• REQUESTS:
- 1) From the flight review below, copy word for word the passage starting at "Once we were" and ending at "- a lasagna.".
- 2) Answer these questions using the flight review below:
(a) How long was the delay first posted for the flight?
(b) What height does the writer give?
(c) What was the only dining option left when the meal service reached the writer's row?

• PASSAGE SHOWN:
___
Outside of the terminal windows I could see a light drizzle falling from the sky, and apparently that light drizzle was just the front line of a string of storms coming in from CPT. My flight posted a one hour delay, which elicited a round of groans from passengers. After about 40 minutes we were notified that our flight was now boarding, though no one at our gate had opened the door to the jet bridge or started announcing a boarding order. Everyone stood around for a minute just shaking their heads in confusion before one of the staff members got back on the PA and told us that our flight was now boarding .... from the gate three doors down.
Cue the mad dash of people scrambling to pick up their bags and run down the hallway to get onto the plane.
Having checked my bigger luggage I managed to be one of the first people to arrive at the correct gate and on to the plane.
Unfortunately I wasn't able to secure many pictures during this flight as the delay caused what was already a full flight to go into a bit of chaos. I figured it was best to snap a few photos and sit my ass down so we could pull of the stand and get going, particularly when the flight attendants got on the PA and told us that if we didn't get going soon we might be held again due to the approaching weather.
The aircraft itself seemed a bit ratty and beat up, but certainly kept clean and in working order. The seats were comfortable as they featured full cushioning that had been lovingly worn in by thousands of asses, great and small, prior to the arrival of mine. The slim line seats that are proliferating across the world are hard to deal with, though in the grand scheme of things we will all survive. It's one of the perks of hopping onto an aircraft and seeing it's a bit "vintage" though.
Soon enough my seatmates had arrived and I was able to get a full feel for the seat now that I didn't have the ample room to spread out. The leg room felt a bit tighter to me than I've experienced on other airlines. I'm 5'8" so I'm never bumping my knees into seatbacks, but I had to noticeably pull my legs in a bit compared to other short haul configured aircraft I've flown.
In terms of lateral space (which is the most important aspect of a seat for me since I'm what traditional is called "husky" I believe...), I also felt a bit closed in. Not "taking a 14 hour flight seated next to a 600 lb man" closed in, more of a "sitting on the subway with five people in a space that's really more of a four and a half person venue" kinda way. The guy seated in the middle seat next to me was pretty skinny and while I'm not the thinnest guy on the block, I still fit comfortably into an economy class seat without creeping under the arm rest or needing a seat belt extender. Even so, we ended up doing the "arm rest two step" for the entire 2 hour flight. It was particularly awkward at times when he decided to bring out his laptop and try to get some work done, gesticulating his arm back and forth in our limited space for quite awhile. At times I wasn't sure if he was typing on his key board of hitting on me by typing out "wanna bang" on my elbow in morse code.
Once we were in the air the flight attendants made their way down the aisle offering a beverage and meal service. Even though this was a domestic flight it appears South African hasn't done away with meal service offerings like its US-based cousins. I was in the second to last row of the cabin so by the time they reached me there was only one option left for dining tonight - a lasagna.
The lasagna was paired with a side of vegetables, a salad with a creamy dressing, and an orange sponge cake with icing. The thin layer of grease the coated just about everything was apparently complimentary.
The salad was a bit odd as it didn't feature any lettuce. Maybe that's just my own hang up, but I prefer my salads to have some sort of leafy base. The lasagna itself was just alright. It gave off a lot of elementary school cafeteria entree vibes. The side vegetables were so soggy and mushy that they were essentially inedible. As is often the case with airline meals - the dessert was the only saving grace. Sweet and moist.
___
• COLLECTED MATERIAL:
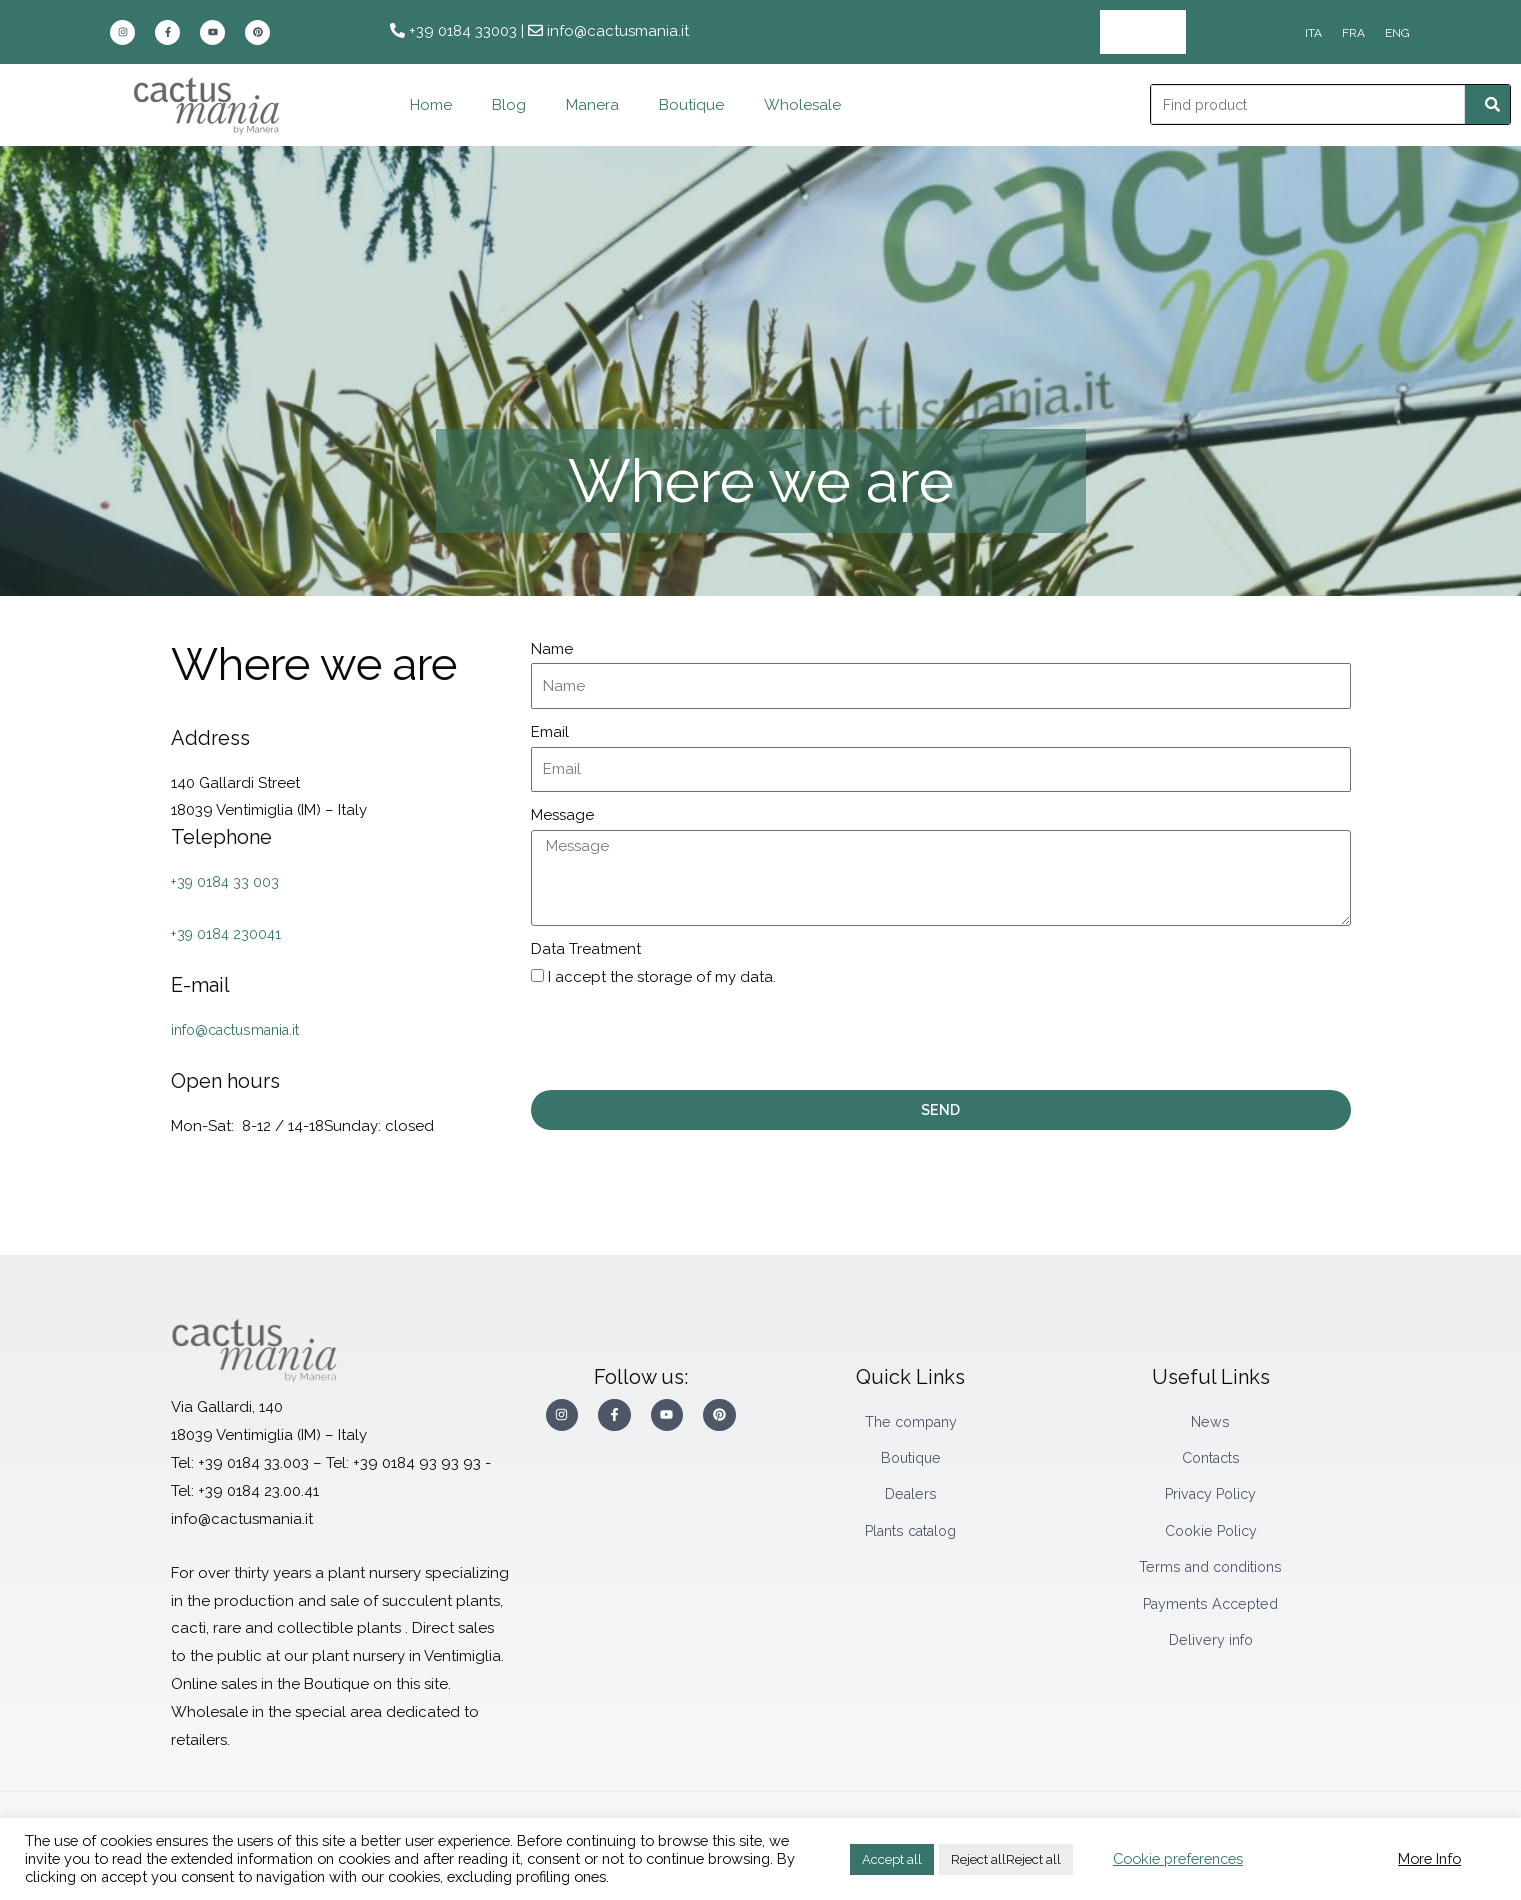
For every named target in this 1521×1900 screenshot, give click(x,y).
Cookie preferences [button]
___
• RESPONSES BY TASK:
- 1)
Once we were in the air the flight attendants made their way down the aisle offering a beverage and meal service. Even though this was a domestic flight it appears South African hasn't done away with meal service offerings like its US-based cousins. I was in the second to last row of the cabin so by the time they reached me there was only one option left for dining tonight - a lasagna.

- 2)
(a) One hour
(b) 5'8"
(c) A lasagna